- Born: 18 July 1937 (age 89) Chicago, Illinois, United States
- Education: University of Wisconsin Columbia University
- Known for: Research on Bivalvia; establishment of the order Limida
- Scientific career
- Fields: Malacology, Paleontology
- Workplaces: Smithsonian Institution

= Thomas Richard Waller =

American malacologist (born 1937)

Thomas Richard Waller (born 18 July 1937) is an American malacologist and paleontologist.

Waller studied at the University of Wisconsin, where he earned a Bachelor of Science degree in 1959 and a Master of Science degree in 1961. He received his Ph.D. in geology from Columbia University in 1966. In the same year, he joined the Smithsonian Institution in Washington, D.C., where he became Associate Curator, and since 1974 he has served as Curator of Mollusks. From 1966, as member of staff of the National Museum of Natural History, he started looking at scallops, work that he continued ever since.

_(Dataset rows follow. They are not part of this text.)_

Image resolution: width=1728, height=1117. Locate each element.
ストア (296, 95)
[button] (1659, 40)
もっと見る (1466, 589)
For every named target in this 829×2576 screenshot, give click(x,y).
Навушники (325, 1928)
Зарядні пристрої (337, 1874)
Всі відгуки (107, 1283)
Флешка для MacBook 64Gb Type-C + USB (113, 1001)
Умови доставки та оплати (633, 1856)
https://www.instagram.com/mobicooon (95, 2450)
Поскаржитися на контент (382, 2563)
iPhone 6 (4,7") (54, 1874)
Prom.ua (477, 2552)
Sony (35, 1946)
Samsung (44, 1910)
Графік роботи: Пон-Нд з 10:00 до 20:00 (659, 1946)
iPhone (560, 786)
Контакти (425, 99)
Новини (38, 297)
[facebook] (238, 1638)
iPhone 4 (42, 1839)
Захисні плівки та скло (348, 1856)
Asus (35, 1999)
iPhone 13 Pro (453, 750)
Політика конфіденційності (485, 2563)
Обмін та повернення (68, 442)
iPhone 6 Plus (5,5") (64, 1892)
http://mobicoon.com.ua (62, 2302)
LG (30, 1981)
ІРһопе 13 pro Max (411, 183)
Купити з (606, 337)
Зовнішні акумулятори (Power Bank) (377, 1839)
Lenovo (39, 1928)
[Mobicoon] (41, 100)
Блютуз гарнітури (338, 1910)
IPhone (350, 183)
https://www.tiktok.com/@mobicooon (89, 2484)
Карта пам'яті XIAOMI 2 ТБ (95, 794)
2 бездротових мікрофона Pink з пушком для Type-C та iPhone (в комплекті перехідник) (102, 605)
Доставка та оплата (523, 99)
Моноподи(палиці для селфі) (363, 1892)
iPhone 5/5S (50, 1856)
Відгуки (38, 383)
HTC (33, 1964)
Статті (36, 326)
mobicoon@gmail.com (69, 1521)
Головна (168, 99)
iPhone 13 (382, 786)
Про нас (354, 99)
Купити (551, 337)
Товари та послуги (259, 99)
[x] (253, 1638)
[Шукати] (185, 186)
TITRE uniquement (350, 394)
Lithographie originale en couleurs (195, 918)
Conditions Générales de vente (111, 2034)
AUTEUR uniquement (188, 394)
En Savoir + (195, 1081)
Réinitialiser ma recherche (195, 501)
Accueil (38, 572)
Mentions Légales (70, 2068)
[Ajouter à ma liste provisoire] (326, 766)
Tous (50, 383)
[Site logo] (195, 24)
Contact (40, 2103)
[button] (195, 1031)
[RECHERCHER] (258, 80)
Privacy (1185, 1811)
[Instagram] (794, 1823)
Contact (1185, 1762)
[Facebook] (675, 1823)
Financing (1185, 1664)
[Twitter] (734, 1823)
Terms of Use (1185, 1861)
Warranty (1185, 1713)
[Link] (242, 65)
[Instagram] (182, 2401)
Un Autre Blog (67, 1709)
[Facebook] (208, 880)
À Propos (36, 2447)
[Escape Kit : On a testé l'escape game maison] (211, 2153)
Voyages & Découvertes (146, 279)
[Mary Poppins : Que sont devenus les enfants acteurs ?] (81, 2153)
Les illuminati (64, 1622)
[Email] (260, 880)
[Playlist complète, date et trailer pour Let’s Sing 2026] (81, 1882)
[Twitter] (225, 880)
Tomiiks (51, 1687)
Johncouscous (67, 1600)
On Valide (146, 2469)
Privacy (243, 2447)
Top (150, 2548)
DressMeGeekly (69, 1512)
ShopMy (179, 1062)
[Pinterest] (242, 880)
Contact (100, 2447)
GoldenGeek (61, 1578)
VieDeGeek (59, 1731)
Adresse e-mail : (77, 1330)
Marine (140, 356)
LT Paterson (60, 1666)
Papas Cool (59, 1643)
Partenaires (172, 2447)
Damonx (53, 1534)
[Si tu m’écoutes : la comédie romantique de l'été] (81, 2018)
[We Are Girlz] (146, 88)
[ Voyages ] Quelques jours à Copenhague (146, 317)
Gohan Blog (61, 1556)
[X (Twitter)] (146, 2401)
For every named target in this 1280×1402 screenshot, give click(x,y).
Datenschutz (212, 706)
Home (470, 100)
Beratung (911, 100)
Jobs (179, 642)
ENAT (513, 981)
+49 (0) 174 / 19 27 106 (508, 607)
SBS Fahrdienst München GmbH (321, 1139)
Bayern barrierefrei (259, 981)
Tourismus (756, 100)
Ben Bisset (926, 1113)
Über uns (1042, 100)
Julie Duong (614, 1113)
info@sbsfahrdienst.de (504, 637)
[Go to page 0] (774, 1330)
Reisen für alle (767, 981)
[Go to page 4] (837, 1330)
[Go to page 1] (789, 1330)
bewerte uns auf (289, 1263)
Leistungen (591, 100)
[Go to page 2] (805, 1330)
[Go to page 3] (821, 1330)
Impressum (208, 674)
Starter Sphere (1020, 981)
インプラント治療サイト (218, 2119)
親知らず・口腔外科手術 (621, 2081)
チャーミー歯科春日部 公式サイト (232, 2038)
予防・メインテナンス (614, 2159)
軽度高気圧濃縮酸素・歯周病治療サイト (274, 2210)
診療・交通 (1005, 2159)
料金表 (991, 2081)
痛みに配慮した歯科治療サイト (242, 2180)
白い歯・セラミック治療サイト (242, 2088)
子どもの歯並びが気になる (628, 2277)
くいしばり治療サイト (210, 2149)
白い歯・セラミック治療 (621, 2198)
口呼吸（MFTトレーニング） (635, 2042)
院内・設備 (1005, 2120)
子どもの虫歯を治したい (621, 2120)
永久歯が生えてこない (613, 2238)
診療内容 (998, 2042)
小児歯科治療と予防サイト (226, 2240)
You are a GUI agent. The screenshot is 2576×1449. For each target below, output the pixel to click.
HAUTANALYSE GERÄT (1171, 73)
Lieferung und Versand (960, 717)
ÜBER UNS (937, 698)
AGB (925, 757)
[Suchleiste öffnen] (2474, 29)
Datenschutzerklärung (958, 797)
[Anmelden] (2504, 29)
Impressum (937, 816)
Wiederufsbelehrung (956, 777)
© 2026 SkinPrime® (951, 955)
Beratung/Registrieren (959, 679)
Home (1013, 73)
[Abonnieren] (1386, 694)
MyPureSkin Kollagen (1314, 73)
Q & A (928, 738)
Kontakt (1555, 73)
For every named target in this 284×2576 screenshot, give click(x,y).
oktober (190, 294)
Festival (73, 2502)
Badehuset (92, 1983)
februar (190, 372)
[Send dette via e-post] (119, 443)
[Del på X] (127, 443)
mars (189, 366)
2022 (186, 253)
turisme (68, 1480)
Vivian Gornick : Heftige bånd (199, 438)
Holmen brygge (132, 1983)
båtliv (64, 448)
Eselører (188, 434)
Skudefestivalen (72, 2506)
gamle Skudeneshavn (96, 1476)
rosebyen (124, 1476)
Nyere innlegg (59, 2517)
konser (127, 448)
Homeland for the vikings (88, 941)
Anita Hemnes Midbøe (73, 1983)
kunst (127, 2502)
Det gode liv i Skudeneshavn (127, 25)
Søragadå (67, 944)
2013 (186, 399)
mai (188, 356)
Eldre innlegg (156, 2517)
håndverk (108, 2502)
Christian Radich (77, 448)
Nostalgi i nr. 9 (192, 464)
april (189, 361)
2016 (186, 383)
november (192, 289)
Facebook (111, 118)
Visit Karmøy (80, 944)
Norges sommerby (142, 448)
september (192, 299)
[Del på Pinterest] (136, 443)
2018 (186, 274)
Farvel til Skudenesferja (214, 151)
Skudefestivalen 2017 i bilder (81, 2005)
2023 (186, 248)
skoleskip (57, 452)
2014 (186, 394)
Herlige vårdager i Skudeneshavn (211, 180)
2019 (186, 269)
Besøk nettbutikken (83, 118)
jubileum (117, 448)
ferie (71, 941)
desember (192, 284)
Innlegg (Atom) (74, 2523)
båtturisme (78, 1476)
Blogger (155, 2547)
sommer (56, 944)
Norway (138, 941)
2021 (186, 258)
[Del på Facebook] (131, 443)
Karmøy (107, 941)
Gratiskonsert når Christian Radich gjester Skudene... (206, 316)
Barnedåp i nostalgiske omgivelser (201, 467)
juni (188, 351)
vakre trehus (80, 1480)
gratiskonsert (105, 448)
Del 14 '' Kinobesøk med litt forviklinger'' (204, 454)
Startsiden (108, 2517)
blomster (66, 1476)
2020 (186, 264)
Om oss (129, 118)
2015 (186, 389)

His research focuses on the evolution, ecology, functional morphology, and systematics of bivalves. In 1978, Waller established the bivalve order Limida. His work includes both extant and fossil bivalves, with particular emphasis on scallops (family Pectinidae).

Waller was elected a Fellow of the American Association for the Advancement of Science in 1986 and received the Gilbert Harris Award from the Paleontological Research Institution.

== Selected publications ==
- The Pectinidae (Mollusca: Bivalvia) of Eniwetok Atoll, Marshall Islands, The Veliger, vol. 14, 1972, pp. 221–264.
- Morphology, morphoclines and a new classification of the Pteriomorphia (Mollusca: Bivalvia), Philosophical Transactions of the Royal Society of London, Series B, vol. 284, 1978, pp. 345–365.
- Evolutionary relationships among commercial scallops, in: S. E. Shumway (ed.), Scallops: Biology, Ecology and Aquaculture, Elsevier, Amsterdam, 1991.
- With G. D. Stanley Jr.: Middle Triassic pteriomorphian Bivalvia (Mollusca) from the New Pass Range, west-central Nevada: systematics, biostratigraphy, paleoecology, and paleobiogeography, Journal of Paleontology Memoir 61, supplement to Journal of Paleontology, vol. 79, 2005.